Work task | Write out every entry below exactly as it appears. Pictures do not belong in the copy.

%%

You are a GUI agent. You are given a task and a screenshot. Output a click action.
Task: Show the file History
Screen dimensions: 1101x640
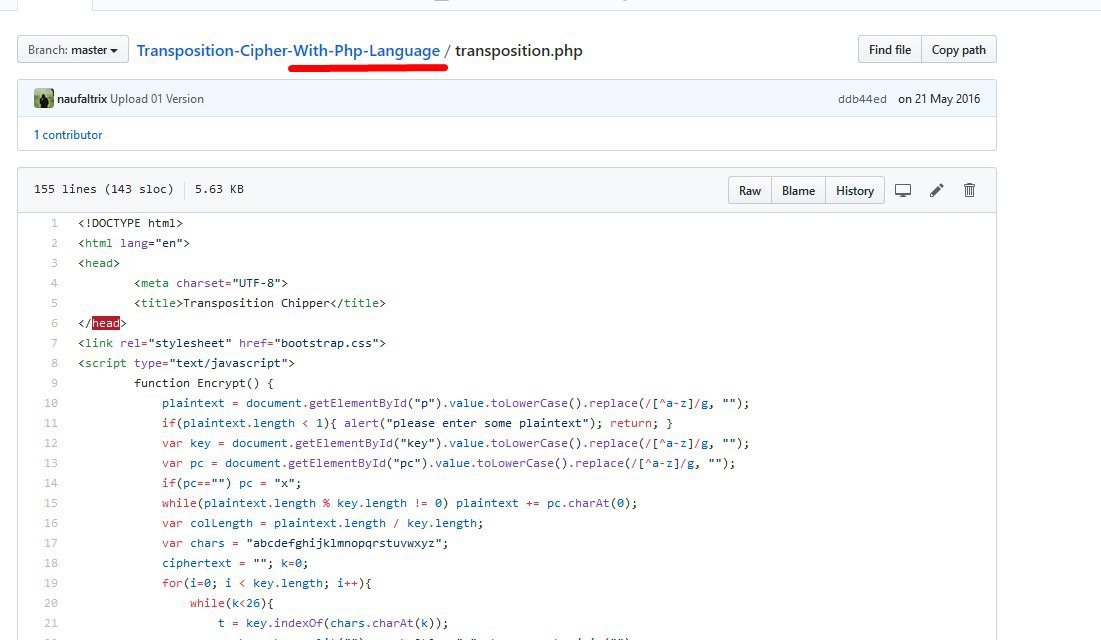click(854, 190)
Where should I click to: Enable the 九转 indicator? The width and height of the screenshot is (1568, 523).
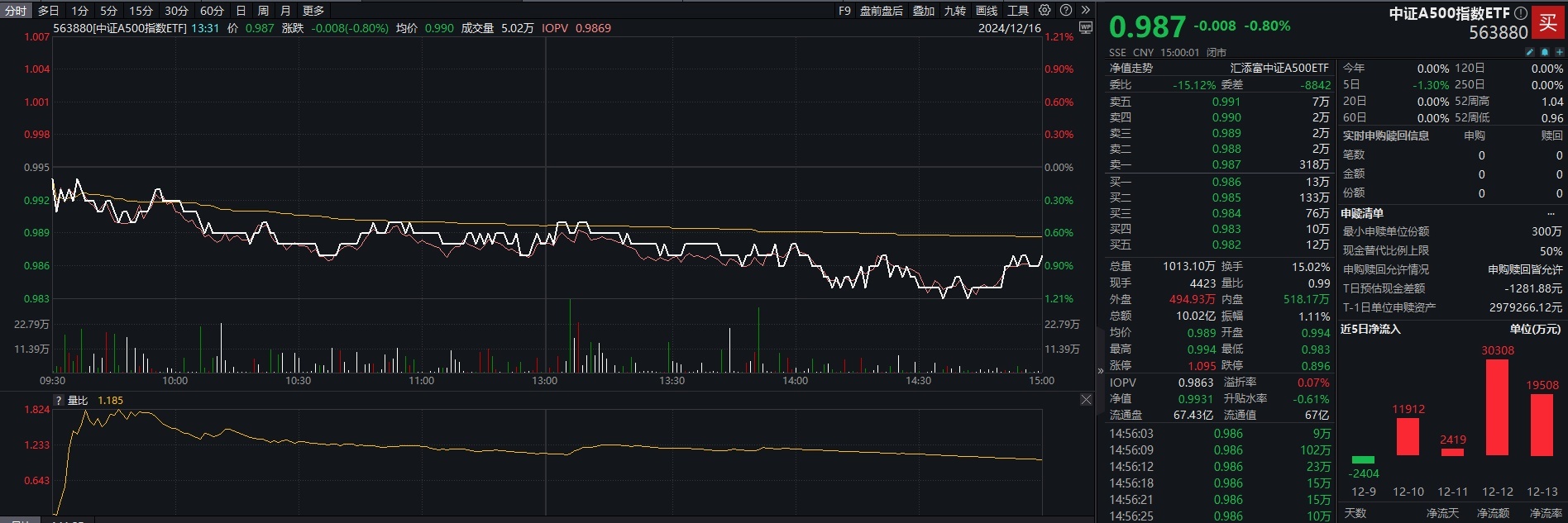954,11
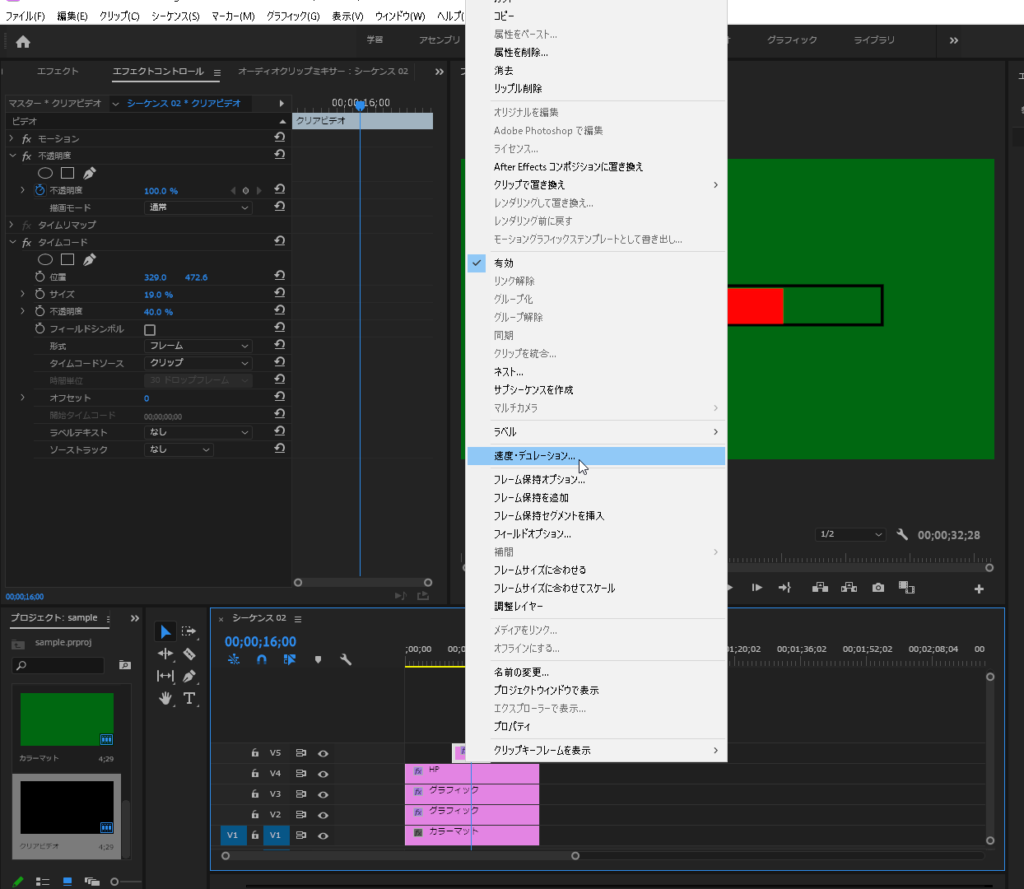Expand the モーション effect section

pos(11,138)
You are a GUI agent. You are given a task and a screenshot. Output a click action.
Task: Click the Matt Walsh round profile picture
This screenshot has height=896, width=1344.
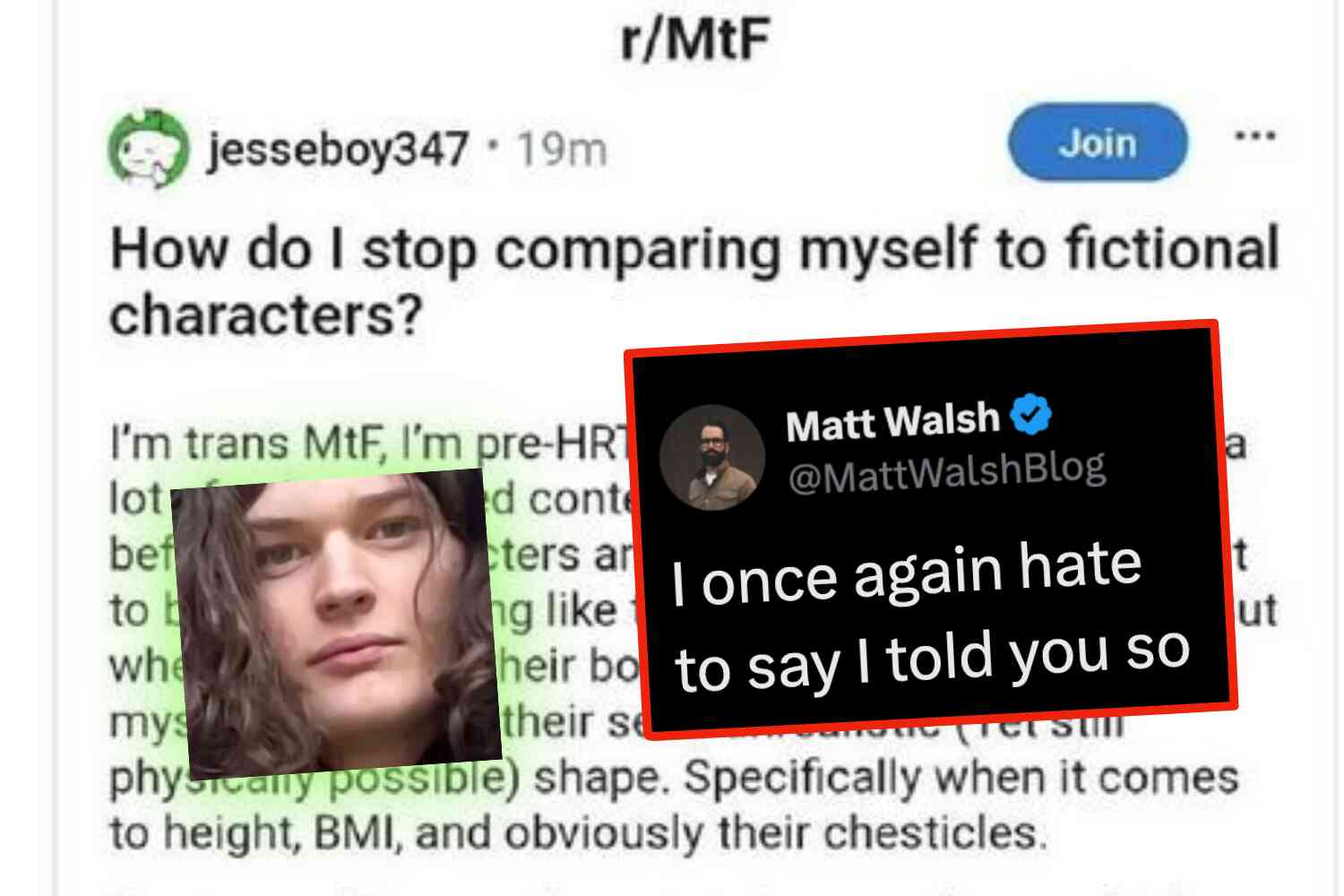(711, 457)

%%

Written answer |
You are a GUI agent. You are given a task and a screenshot. Output a click action.
Task: Show the file History
Screen dimensions: 1101x640
click(854, 190)
Where should I click to: Enable the 九转 indicator? The width and height of the screenshot is (1568, 523).
954,11
Expand the モーション effect section

pos(11,138)
You are a GUI agent. You are given a task and a screenshot. Output a click action.
Task: Click the Matt Walsh round profile picture
This screenshot has height=896, width=1344.
(711, 457)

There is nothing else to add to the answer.